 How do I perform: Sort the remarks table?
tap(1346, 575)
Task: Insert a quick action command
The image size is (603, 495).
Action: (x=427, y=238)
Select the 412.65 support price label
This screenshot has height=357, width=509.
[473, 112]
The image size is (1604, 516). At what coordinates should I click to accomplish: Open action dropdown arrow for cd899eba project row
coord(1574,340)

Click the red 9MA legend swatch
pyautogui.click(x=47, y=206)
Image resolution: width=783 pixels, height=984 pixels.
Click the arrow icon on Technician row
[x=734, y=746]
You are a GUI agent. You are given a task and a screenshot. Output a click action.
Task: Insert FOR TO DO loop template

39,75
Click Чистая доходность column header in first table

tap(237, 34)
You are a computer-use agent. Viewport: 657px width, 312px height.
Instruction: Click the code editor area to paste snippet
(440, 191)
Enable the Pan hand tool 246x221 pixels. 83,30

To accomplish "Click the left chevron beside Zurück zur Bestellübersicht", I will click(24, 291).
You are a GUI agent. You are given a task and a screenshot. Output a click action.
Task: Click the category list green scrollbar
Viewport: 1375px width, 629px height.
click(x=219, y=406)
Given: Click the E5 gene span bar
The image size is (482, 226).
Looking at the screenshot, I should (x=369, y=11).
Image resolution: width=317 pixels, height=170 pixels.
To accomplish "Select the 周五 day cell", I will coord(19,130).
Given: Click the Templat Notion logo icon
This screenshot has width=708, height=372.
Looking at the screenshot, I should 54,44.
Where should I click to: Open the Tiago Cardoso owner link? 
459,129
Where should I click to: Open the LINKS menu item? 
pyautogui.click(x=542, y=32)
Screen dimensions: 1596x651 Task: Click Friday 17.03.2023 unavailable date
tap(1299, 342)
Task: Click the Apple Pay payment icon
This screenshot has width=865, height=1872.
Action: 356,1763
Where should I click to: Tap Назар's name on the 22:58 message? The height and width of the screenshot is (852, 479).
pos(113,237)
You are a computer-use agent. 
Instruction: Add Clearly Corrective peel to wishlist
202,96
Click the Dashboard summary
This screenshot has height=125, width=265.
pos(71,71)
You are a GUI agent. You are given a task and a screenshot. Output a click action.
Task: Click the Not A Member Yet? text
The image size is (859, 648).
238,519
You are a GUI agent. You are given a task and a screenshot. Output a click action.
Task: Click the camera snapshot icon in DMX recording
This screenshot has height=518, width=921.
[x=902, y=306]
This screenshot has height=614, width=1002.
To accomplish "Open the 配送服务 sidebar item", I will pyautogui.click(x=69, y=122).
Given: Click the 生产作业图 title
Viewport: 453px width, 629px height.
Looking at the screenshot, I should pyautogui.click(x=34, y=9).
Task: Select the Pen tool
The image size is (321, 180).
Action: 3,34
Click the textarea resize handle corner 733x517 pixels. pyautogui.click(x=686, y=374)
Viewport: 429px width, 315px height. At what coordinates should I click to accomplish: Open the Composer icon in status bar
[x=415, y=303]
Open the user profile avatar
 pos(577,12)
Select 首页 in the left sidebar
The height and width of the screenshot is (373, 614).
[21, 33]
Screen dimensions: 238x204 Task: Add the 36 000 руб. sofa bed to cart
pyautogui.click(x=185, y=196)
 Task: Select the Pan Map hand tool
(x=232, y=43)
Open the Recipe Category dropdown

--

BRIEF →
Your answer should be all lines from the data that contain "will".

YOUR SOLUTION →
To accomplish "Click the left chevron beside Zurück zur Bestellübersicht", I will click(24, 291).
To accomplish "Select the 周五 day cell", I will coord(19,130).
To accomplish "Open the 配送服务 sidebar item", I will pyautogui.click(x=69, y=122).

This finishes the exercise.